__ФРАГМЕНТ СТРАНИЦЫ__:

======

После выхода из карантина вдруг поняла насколько хочу на волю. Куда-нибудь, куда угодно. Я звоню дорогой О., она легка на подъем, с ней хорошо, просто, легко. Ой, -- говорит она, -- я сегодня совсем не могу никуда уйти, никак не могу. Я готовлюсь вздохнуть и отказаться от идеи куда-либо выйти, как вдруг она продолжает -- подожди, -- спешит она так, словно я уже вздохнула, -- приезжай ко мне, если можешь, посидим у меня, поговорим. У меня вино есть, -- она говорит очень быстро, практически без пауз, -- подожди, я посмотрю какое, подожди, не клади трубку. У меня, -- продолжает через мгновение, -- есть розовое, полная бутылка, приезжай скорее. Вот только, -- вдруг смущается и словно оправдывается, -- самая маленькая может проснуться и тогда не даст нам поговорить, еще и кота надо будет запереть, сейчас придумаю куда. Но, -- добавляет так быстро, что я не только не успеваю ответить, я даже думать не успеваю, -- это всё не столь важно, приезжай скорее! Я немедленно вызываю такси и уже десять минут спустя оказываюсь перед желанной дверью. Мы не виделись, кажется, сто лет. Всего-то два, но кажется, что намного больше. У меня тут кот, -- начинает оправдываться она, но замолкает. Огромный полосатый кот трется о мои ноги и урчит. Как это? -- она недоверчиво смотрит то на меня, то на кота, -- как ты это сделала? Что сделала? -- недоумеваю я. Этот кот, зараза, -- сердито, но с любовью, смотрит она на кота, -- ни к кому не идет! Он даже нас кусает, он вообще, -- она широко раскрывает глаза, размахивает руками, -- вообще ни к кому не идет! Я, если честно, -- я набираю полную грудь воздуха и выпаливаю крамольное, -- совершенно не люблю котов. Вот! -- поднимает она указательный перст, -- наверное, именно поэтому!

======

__СТРОКИ ДАННЫХ__:
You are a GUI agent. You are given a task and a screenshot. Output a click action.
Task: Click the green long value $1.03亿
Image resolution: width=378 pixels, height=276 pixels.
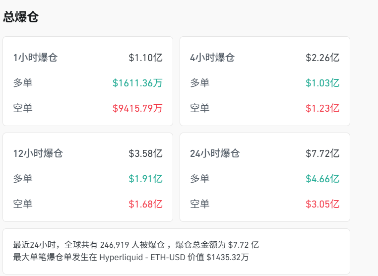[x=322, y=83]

======

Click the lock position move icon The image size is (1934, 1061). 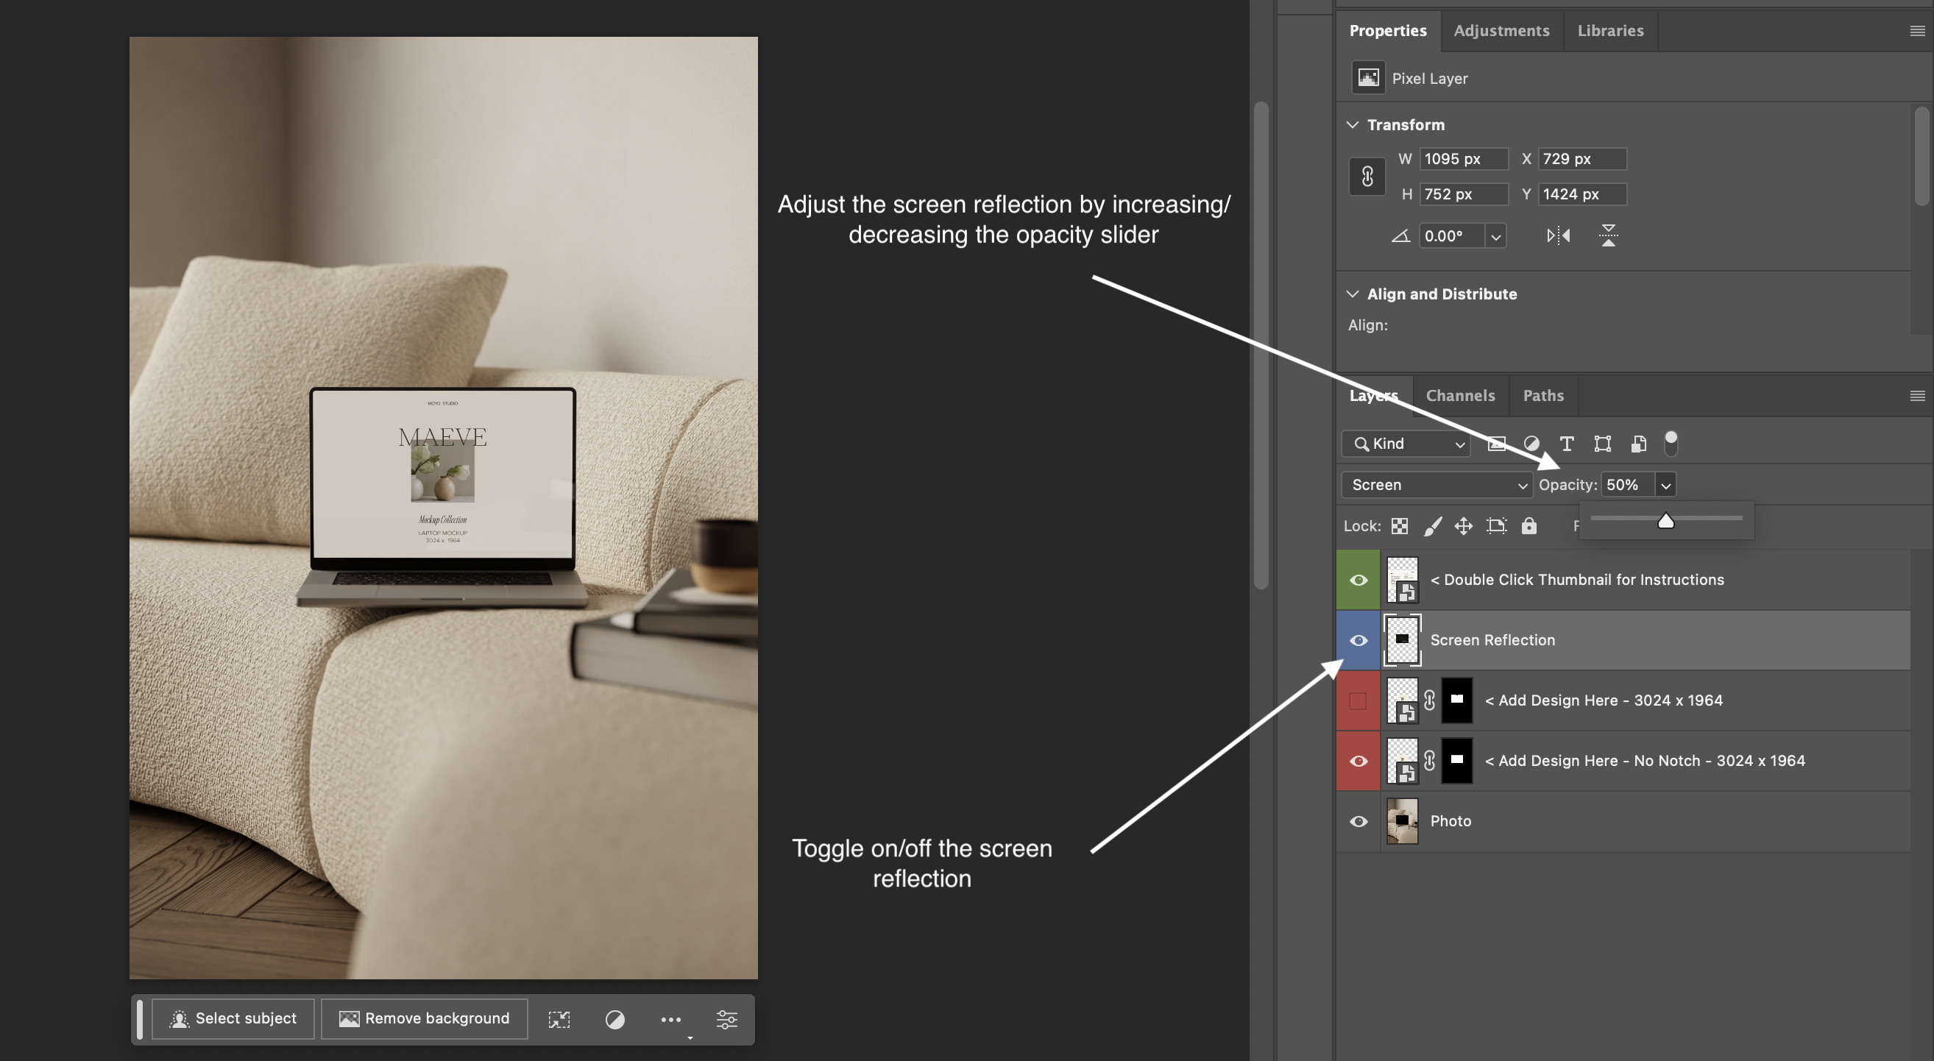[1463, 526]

======

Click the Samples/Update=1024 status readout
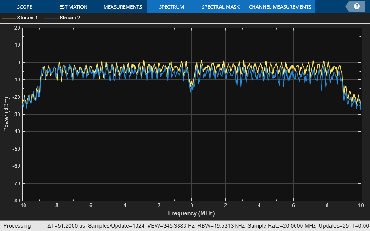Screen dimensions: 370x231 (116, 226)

======

__ЧТО СДЕЛАТЬ__:
[1] Ответьте на вопросы по фрагменту страницы.
(а) Какое вино, по словам О., есть у нее дома?
(б) Через сколько времени после вызова такси рассказчица оказывается перед дверью О.?
(в) Что О. говорит о том, как кот ведет себя с людьми?
[2] Продолжите рассказ о встрече с О. после его последней фразы.
Данные представляют собой отдельный материал и с фрагментом страницы не связаны.

__ИТОГОВЫЕ ОТВЕТЫ__:
[1]
(а) Розовое, полная бутылка.
(б) Через десять минут.
(в) Кот ни к кому не идет и даже кусает саму О. и ее близких.

[2]
Мы запираем кота, мы выходим на балкон, устраиваемся на стульях, наливаем вина и начинаем говорить наперебой. Уже поздно, уже темно, жара немного спала и можно даже дышать. Иногда, правда, через раз. Мы говорим и смеемся, смеемся и осторожно глотаем холодное розовое вино. Как давно я так не сидела, какое счастье так сидеть. Мама, -- внезапно в балконной двери появляется взрослая девица. У девицы зеленые пряди, пронзительный взгляд и глаза на пол-лица, словно огромные бездонные блюдца. Мама, -- вежливо повторяет девица, распахивает балконную дверь и протягивает О. маленькую, -- она проснулась, -- оправдывается девица, неловко улыбаясь, -- и потребовала маму, извините. Девица исчезает, маленькая устраивается у О. на коленях -- она напоминает маленького ласкового котенка. Огромные глаза, высокий лоб, девочка с рекламного плаката. Она всё жмется и жмется к О., но нисколько не мешает разговору. Только тихо сидит, словно теперь уже можно тихо, мама здесь, теперь всё хорошо. Я не выдерживаю и подмигиваю, я завожу небольшой разговор, она смотрит недоверчиво, но с интересом, ей не страшно -- ведь главный защитник здесь, рядом. Я собираюсь уходить, мы заходим в дом, я маню маленькую на руки. Она внимательно смотрит и вдруг протягивает руки. Я беру ее на руки, она обнимает мне шею, кладет голову на плечу и вздыхает. Всё, -- восклицает О., -- теперь я точно знаю, что ты волшебница! Она вообще ни к кому не идет, вообще, даже к бабушкам и дедушкам! Это чудо какое-то. Я глажу маленькую по теплым плечам, я шепчу ей в ухо какие-то глупости, она продолжает крепко обнимать меня за шею и что-то тихо лепечет.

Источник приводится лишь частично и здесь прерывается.